Family and friends of the actors were also pleasantly surprised by the play's potency and performances.   

"It's not what my mom expected," said freshman actor Imani Hightower. "Her reaction to this was, 'Wow, I didn't think high school kids could pull off something like that.'" The freshman said the performance opened her mother's eyes.  

"And although it happened a few years ago," Hightower continued, "everything that people are saying in the play still relates to the present: racism, sexism, degrading women, even degrading men."

"Right off the bat, my family knew it wasn't a musical like I've always done," said Saquan Williams, a senior whose powerful performance as Leonard Jeffries also won him the Governor's Award in Drama at this year's STANJ theater festival. "My brother, though, he loved it. He thought the message I was trying to give came across well, and he's honest about a lot of things."

Because of audience reaction and the recent devastating earthquake in Haiti, Ohaus decided to present an encore presentation this Saturday. All proceeds from ticket sales will go towards a charity benefiting rescue operations in Haiti.

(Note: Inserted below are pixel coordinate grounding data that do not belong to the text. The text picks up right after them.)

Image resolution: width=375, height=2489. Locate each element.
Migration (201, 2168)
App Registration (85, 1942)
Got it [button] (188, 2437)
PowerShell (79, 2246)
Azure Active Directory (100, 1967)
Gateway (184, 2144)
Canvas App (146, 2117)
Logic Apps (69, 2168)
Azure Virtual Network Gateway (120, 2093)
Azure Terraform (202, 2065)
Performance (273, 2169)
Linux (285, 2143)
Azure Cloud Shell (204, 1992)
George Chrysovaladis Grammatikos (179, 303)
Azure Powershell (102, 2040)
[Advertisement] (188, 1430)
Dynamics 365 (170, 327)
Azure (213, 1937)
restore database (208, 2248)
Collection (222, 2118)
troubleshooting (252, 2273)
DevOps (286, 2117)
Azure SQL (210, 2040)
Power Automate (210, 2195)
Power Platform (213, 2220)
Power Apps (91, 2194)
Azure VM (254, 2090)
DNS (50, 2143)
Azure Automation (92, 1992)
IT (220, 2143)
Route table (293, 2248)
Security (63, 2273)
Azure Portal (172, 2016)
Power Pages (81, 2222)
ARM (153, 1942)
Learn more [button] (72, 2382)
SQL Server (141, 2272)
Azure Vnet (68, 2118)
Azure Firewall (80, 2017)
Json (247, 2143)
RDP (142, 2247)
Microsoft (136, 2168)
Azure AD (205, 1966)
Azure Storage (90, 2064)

Resurrecting the production did present a challenge. Though the lighting, sets and costumes were quickly found and reconstructed in two days, Alonzo admitted that some of the actors needed a refresher on their lines. Of course, there was also the issue of working around everyone's schedules.

Judging from rehearsals though, the show should be just as potent now as it was last month.

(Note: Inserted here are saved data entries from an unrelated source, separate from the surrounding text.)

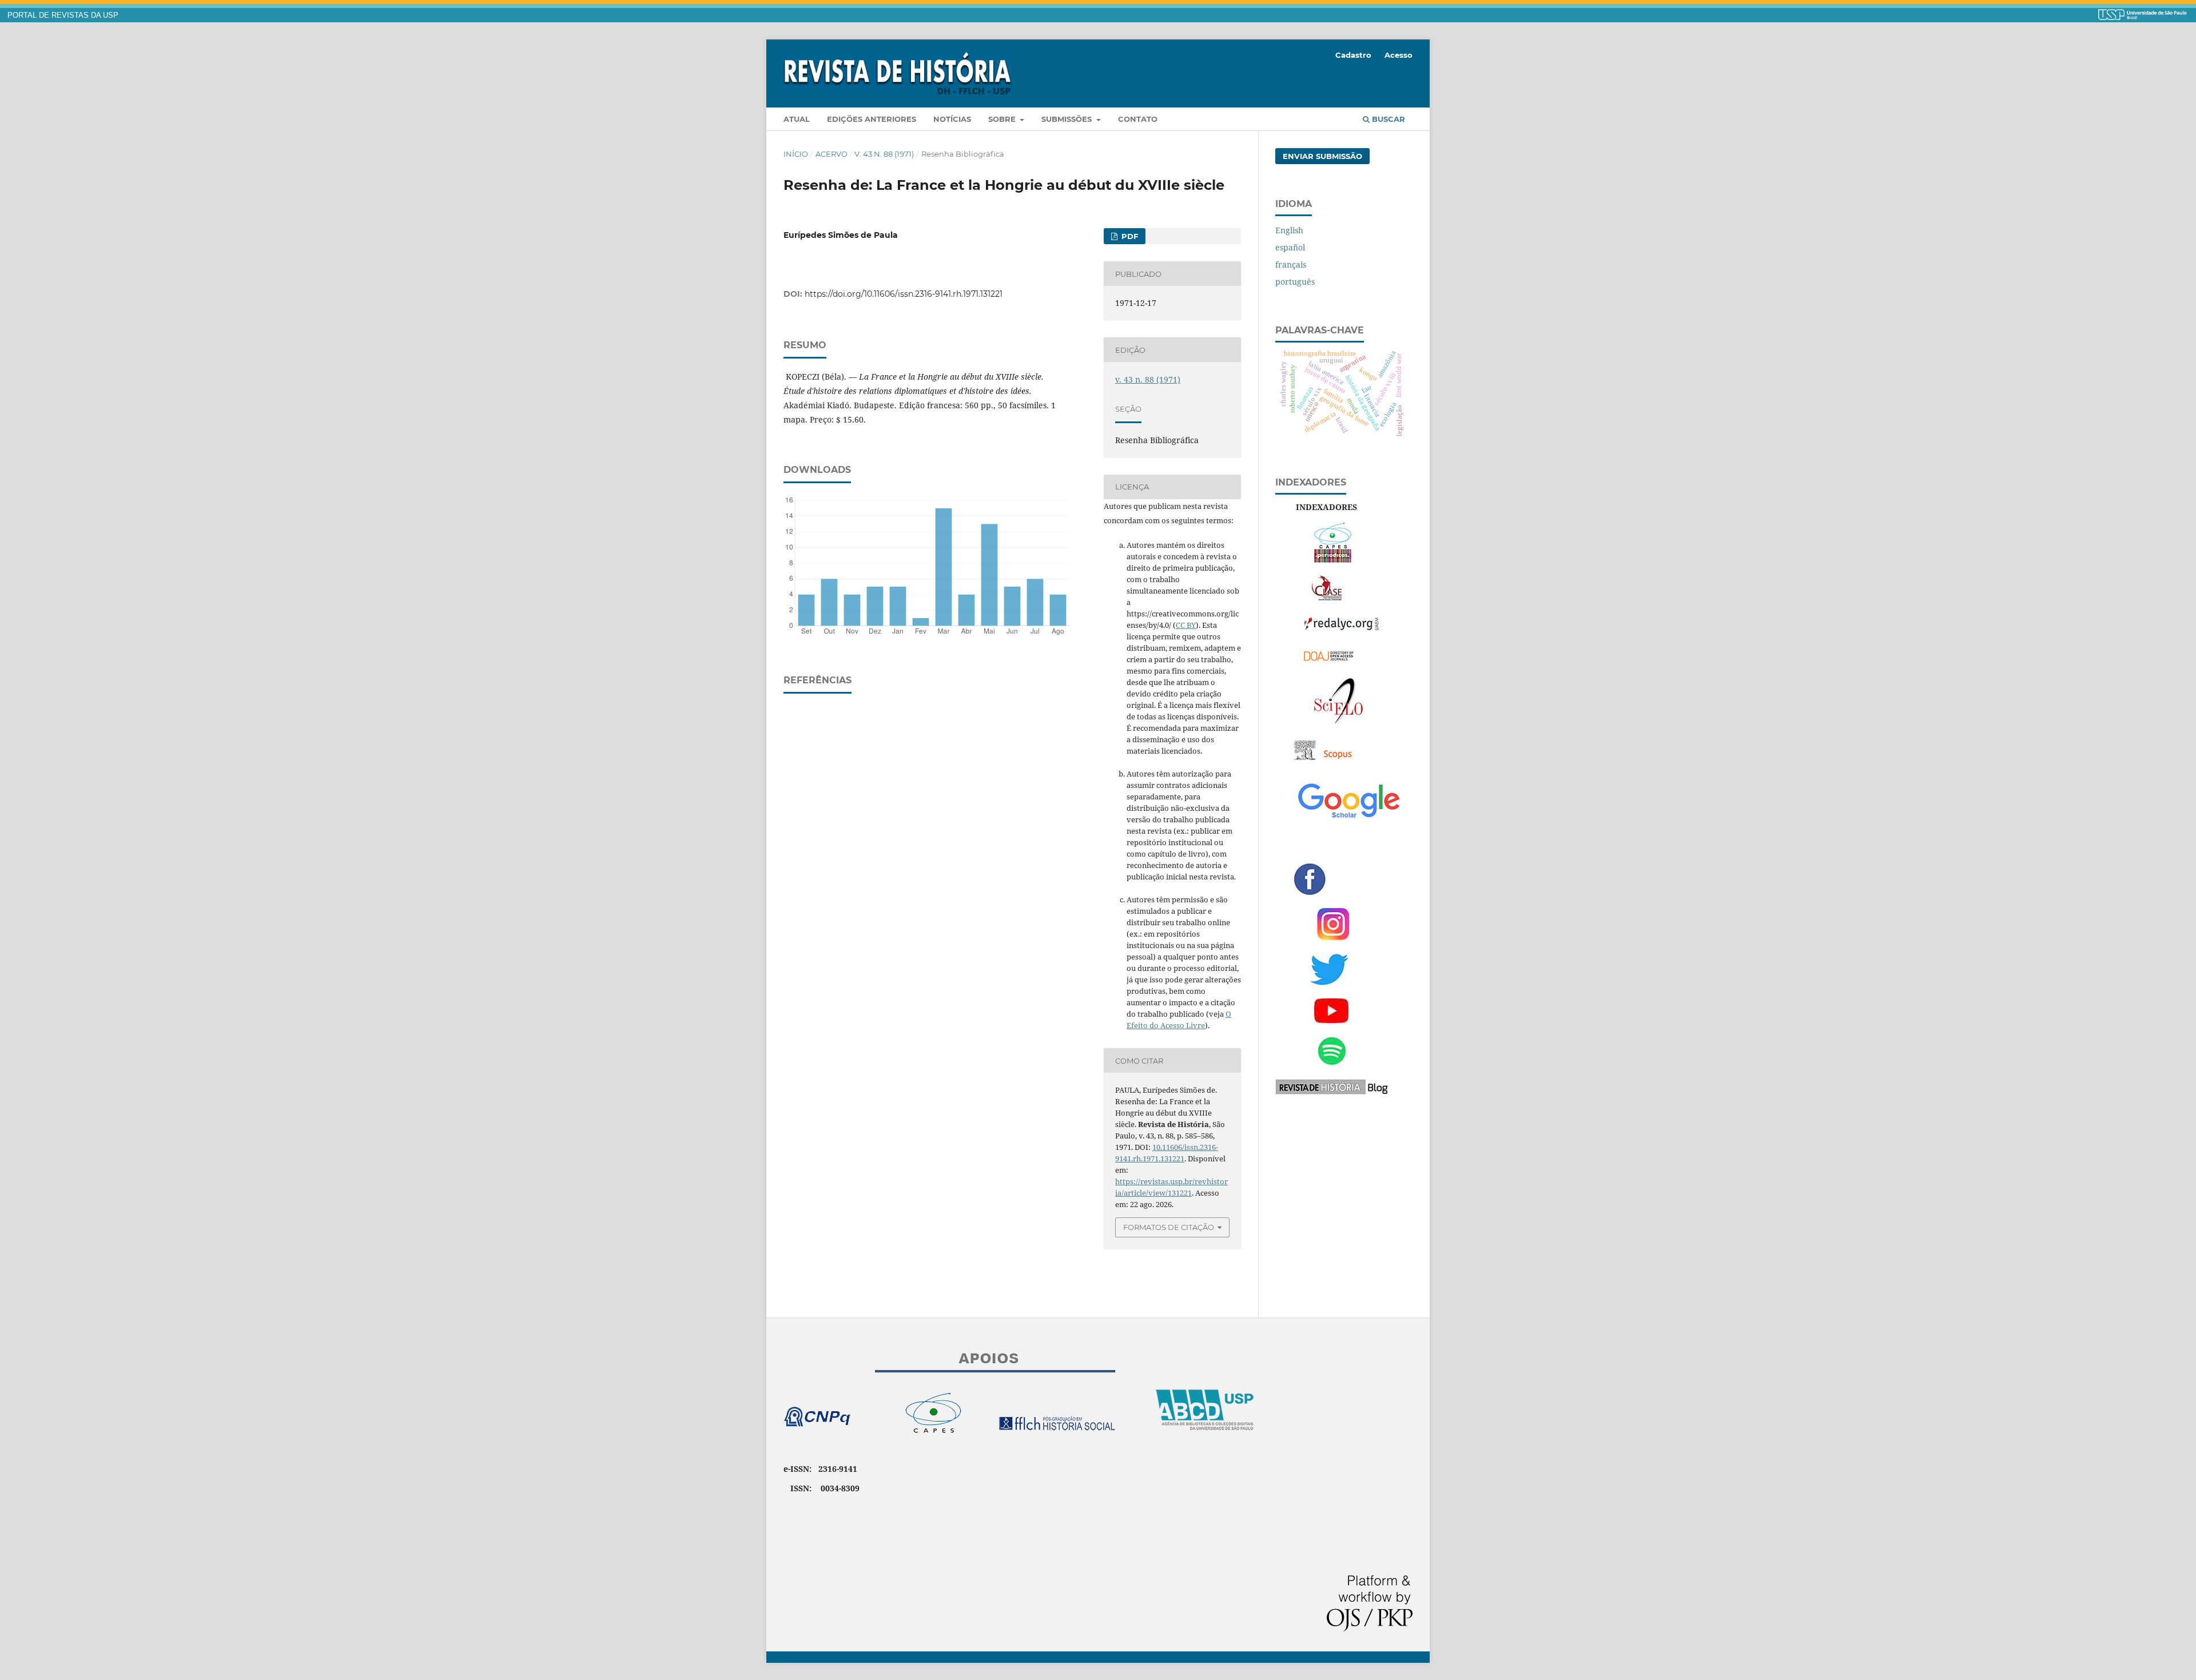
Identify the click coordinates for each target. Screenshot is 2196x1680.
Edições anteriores (871, 119)
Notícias (952, 119)
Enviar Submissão (1322, 156)
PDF (1128, 236)
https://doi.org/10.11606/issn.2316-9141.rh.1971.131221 (903, 294)
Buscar (1387, 119)
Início (795, 153)
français (1290, 264)
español (1290, 247)
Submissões (1067, 119)
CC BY (1186, 625)
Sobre (1003, 119)
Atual (796, 119)
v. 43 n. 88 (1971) (884, 153)
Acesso (1399, 54)
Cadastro (1353, 54)
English (1289, 230)
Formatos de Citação (1168, 1227)
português (1295, 281)
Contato (1137, 119)
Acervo (831, 153)
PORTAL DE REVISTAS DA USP (62, 15)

"The thing that we care about as an audience is the revelation of truth," said Ohaus. "Anybody can get up and say words and pretend. That's not what really moves a person. What moves you is when it resonates, when it is truthful, and I believe this is."

"Fires in the Mirror" by Anna Deavere Smith at the Hoboken High School Auditorium. Saturday, February 6, 7 p.m. General Admission: $10, College Student with ID: $7, Students: $5, Seniors: $2  (all proceeds go toward relief efforts in Haiti).